June 17, 2015
Thousands of U.S. troops safeguard the border of South Korea. U.S. warships patrol the South China Sea to stand witness to the territorial claims of Asian allies against China.
U.S. troops move in and out of the Baltic States to signal our willingness to defend the frontiers of these tiny NATO allies.
Yet nothing that happens on these borders imperils America so much as what is happening on our own bleeding border with Mexico.
Over three decades, that border has been a causeway into the USA for millions of illegal immigrants who are changing the face of America—to the delight of those who think the country we grew up in was ugly.
All sides of this quarrel have been using the figure of 11 million people here illegally. In her new best-seller, Adios, America!, Ann Coulter makes a compelling case that the real figure is close to 30 million.
If that is true, and if the next president embraces amnesty and a path to citizenship for illegal immigrants, that will mean the end to America as the Western nation we have been, and the beginning of America’s life as what Ann calls, unapologetically, a “Third World hellhole.”
Indeed, when we consider the certain consequences of a failure to secure the border for six more years, and amnesty for people already here illegally, igniting a new invasion, we should ask ourselves:
What problem do we Americans confront that will be more easily solved with millions more immigrants?
Between 80 and 90 percent of those coming are from Third World nations. On average, they have higher illegitimacy rates than native-born Americans, higher drug use rates, higher rates of obesity, spousal abuse and child abuse, higher rates of disease, lower test scores and higher dropout rates, and higher crime and incarceration rates.
Children of immigrants are more gang-oriented. And Third World immigrants consume more per capita in social services than they pay in taxes. Hence they contribute to fiscal deficits at every level of government.
Will millions more immigrants help solve our infrastructure crisis?

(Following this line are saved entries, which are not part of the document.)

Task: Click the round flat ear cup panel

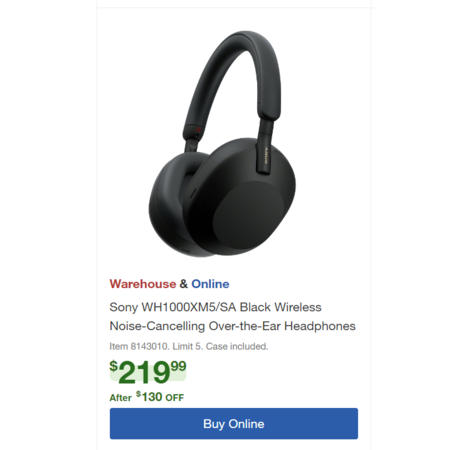Action: [248, 212]
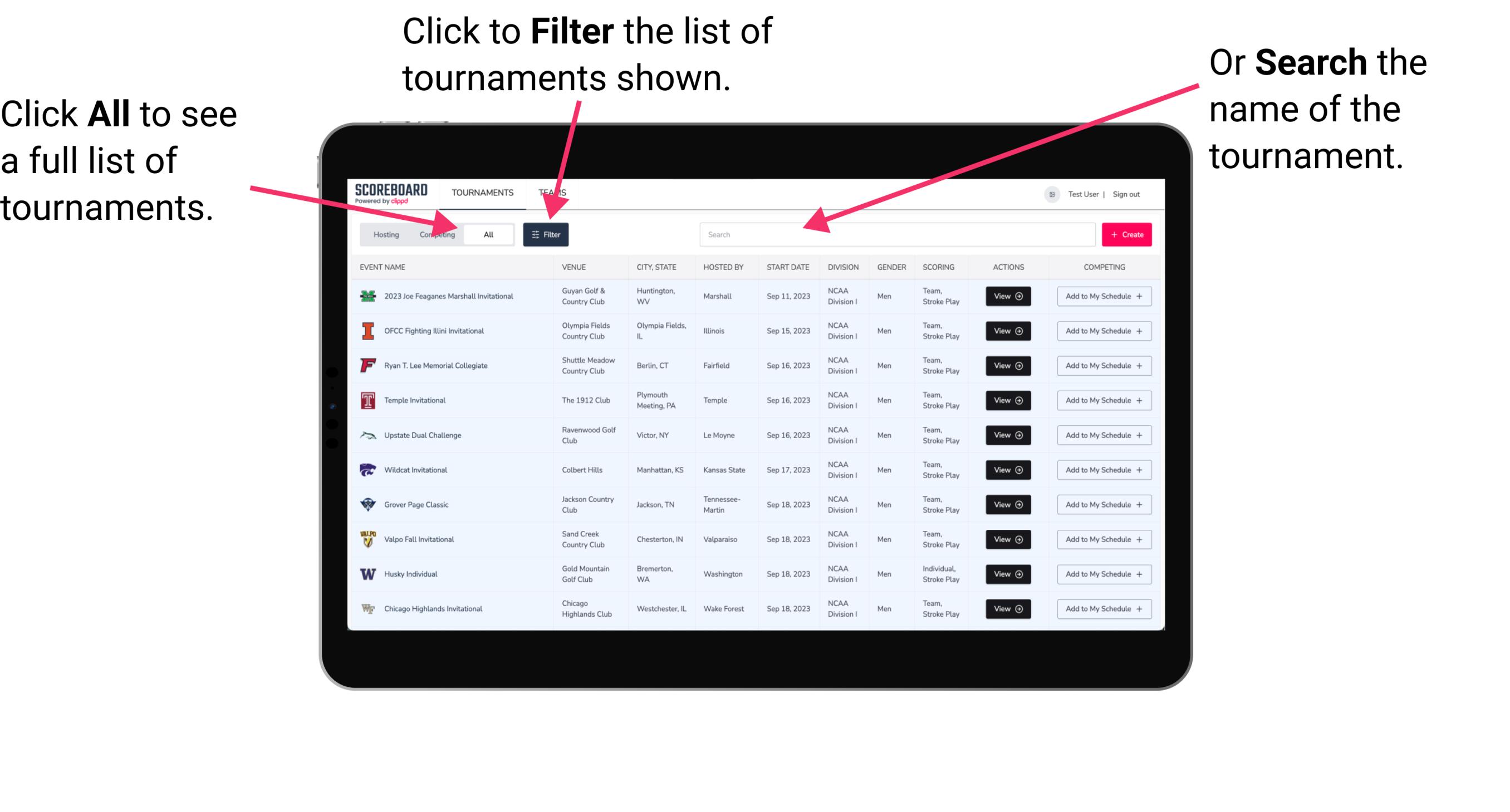Click the Washington Huskies logo icon
This screenshot has height=812, width=1510.
368,574
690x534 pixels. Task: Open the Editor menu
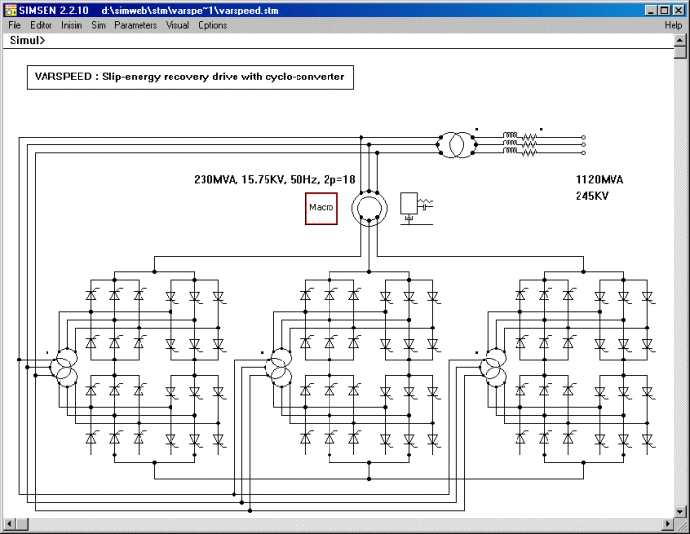coord(41,25)
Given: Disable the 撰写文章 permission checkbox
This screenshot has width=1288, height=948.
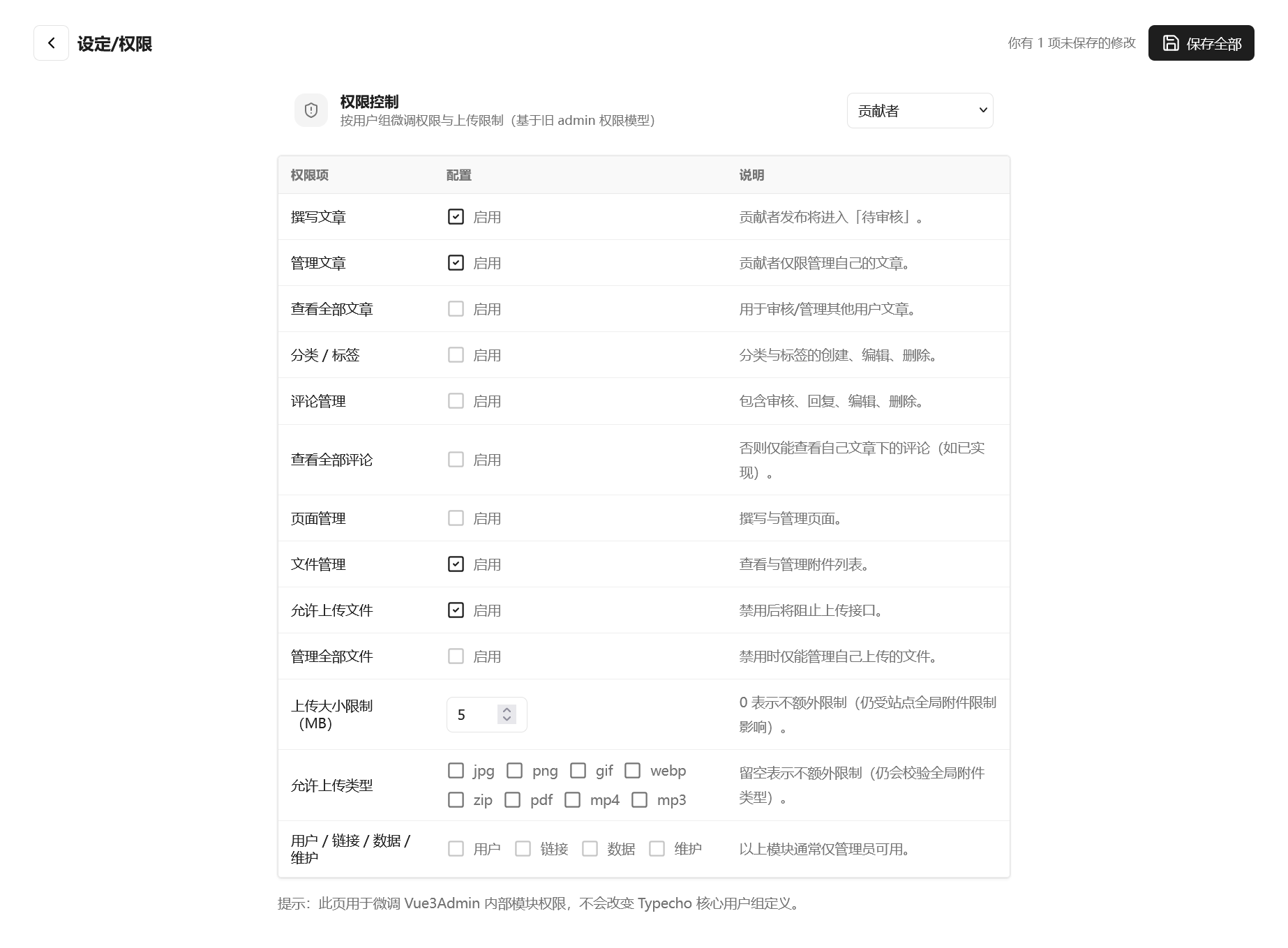Looking at the screenshot, I should [456, 217].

Undeniably, poor immigrants provide cheap labor for businesses and the rich. But their working- and middle-class American neighbors bear the social costs that they inflict upon communities.
Politically, immigrants from Third World countries, as they rely upon government for food, housing assistance, health care and the education of their children, support the Party of Government.

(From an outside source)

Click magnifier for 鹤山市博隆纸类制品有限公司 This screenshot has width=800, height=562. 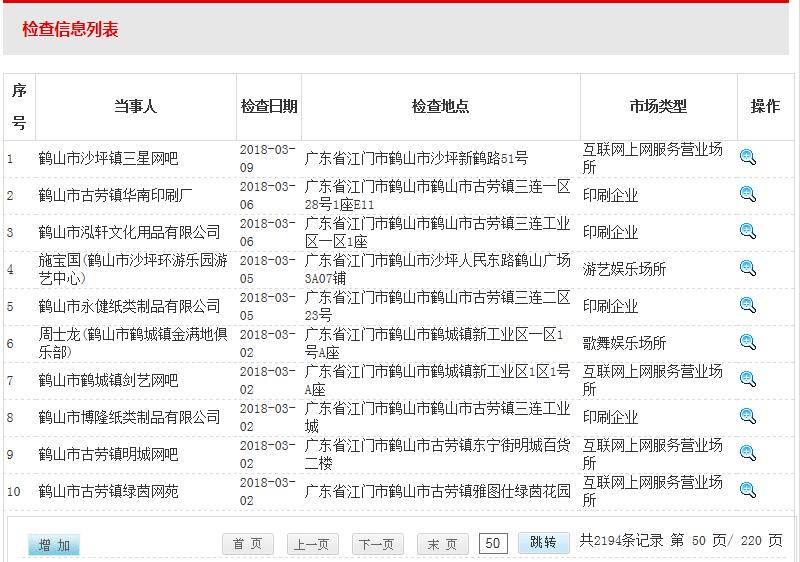pyautogui.click(x=748, y=416)
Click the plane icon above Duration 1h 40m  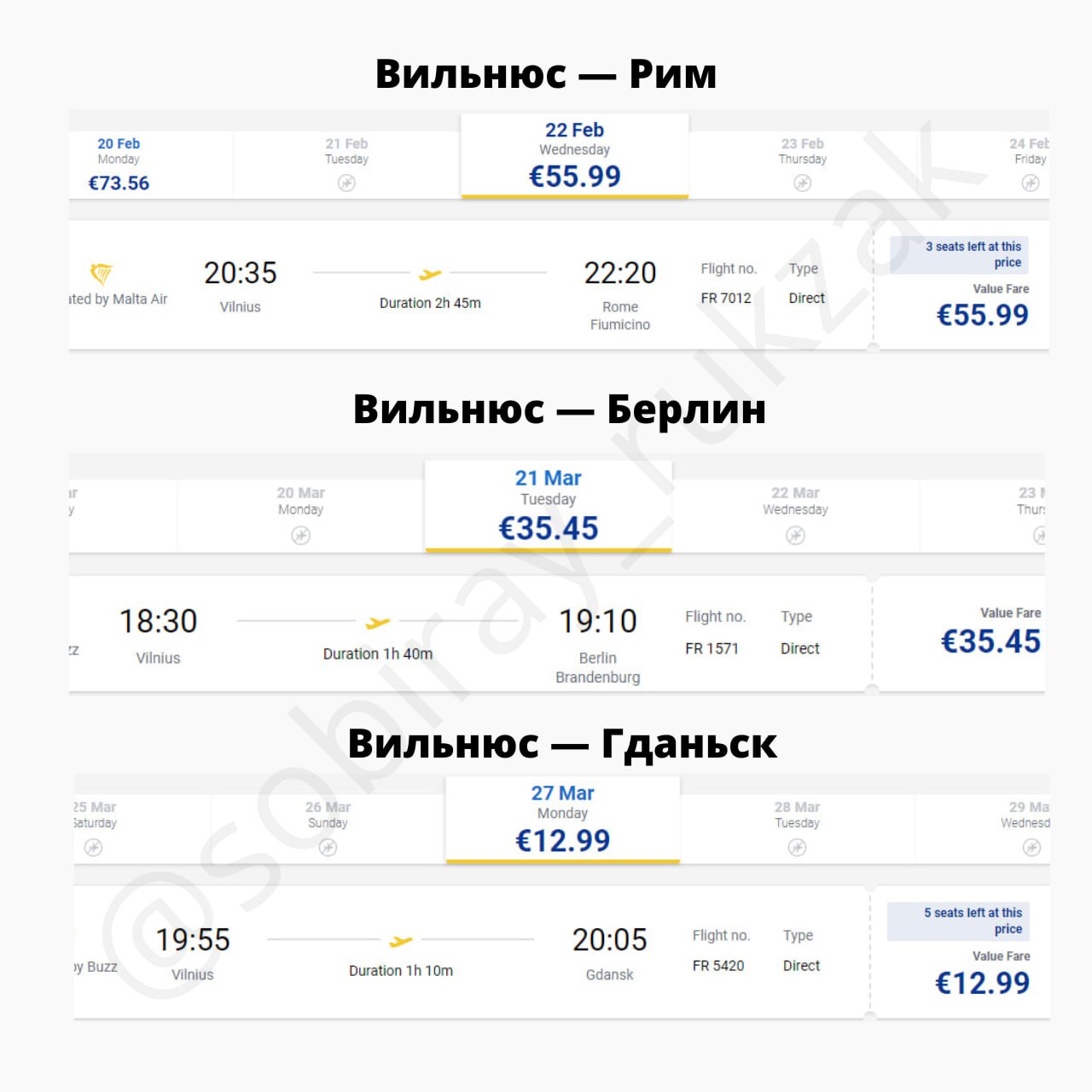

Mitt Romney lost the two fastest-growing major minorities, Hispanics and Asians, who now account for more than a fifth of our population and a seventh of our voters, by 40 points. And as their numbers and voting percentages rise, the GOP will find that reaching 270 electoral votes is not only more difficult than in Reagan’s day, it has become impossible.

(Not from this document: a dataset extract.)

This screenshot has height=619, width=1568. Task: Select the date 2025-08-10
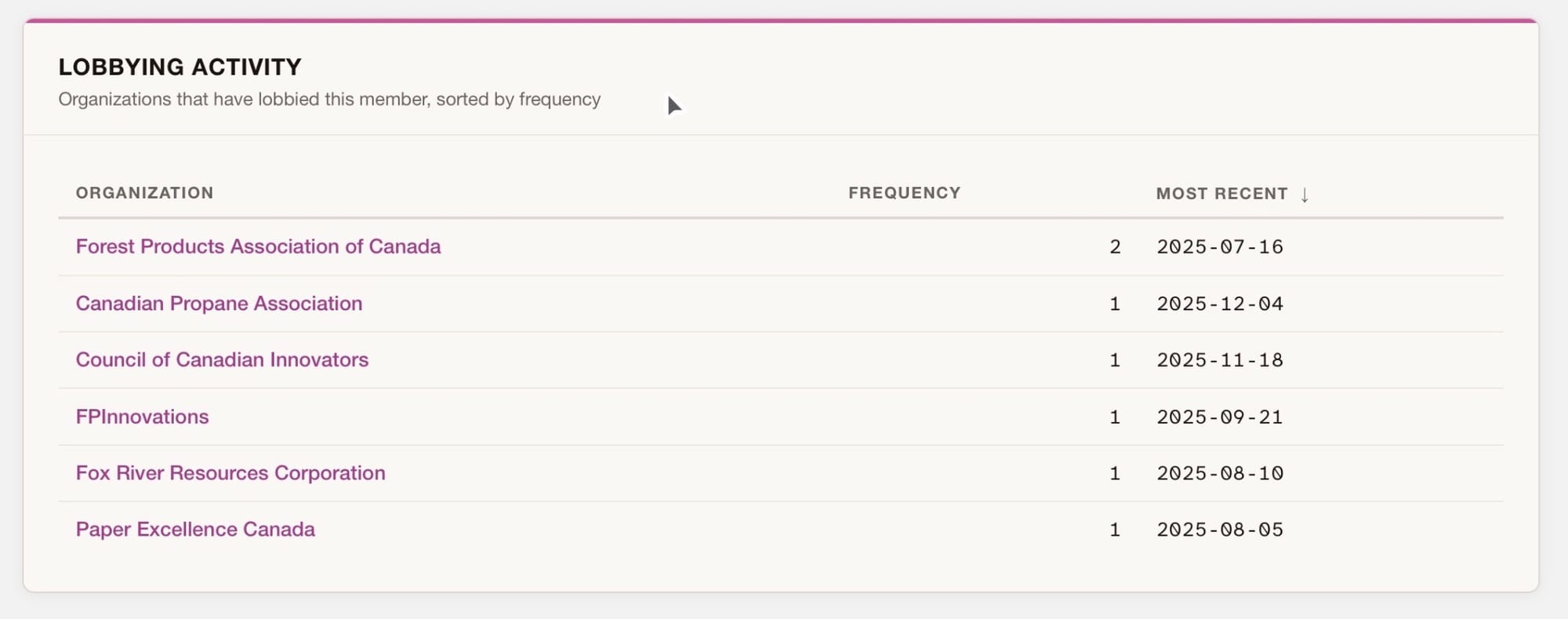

Among the myths or lies drummed into the heads of Americans is that we have always been a “nation of immigrants,” and “diversity,” i.e., racial, ethnic and religious diversity, “is a strength.”
But America in 1970 was a white nation with a black minority of about 10 percent. And, as Coulter writes, “Nearly the entire white population of America from 1600 to 1970 came from a geographic area of the world about twice the size of Texas. The entire black population came from an area of West Africa about the size of Florida.”
Is ethnic, racial and religious diversity truly a “strength”?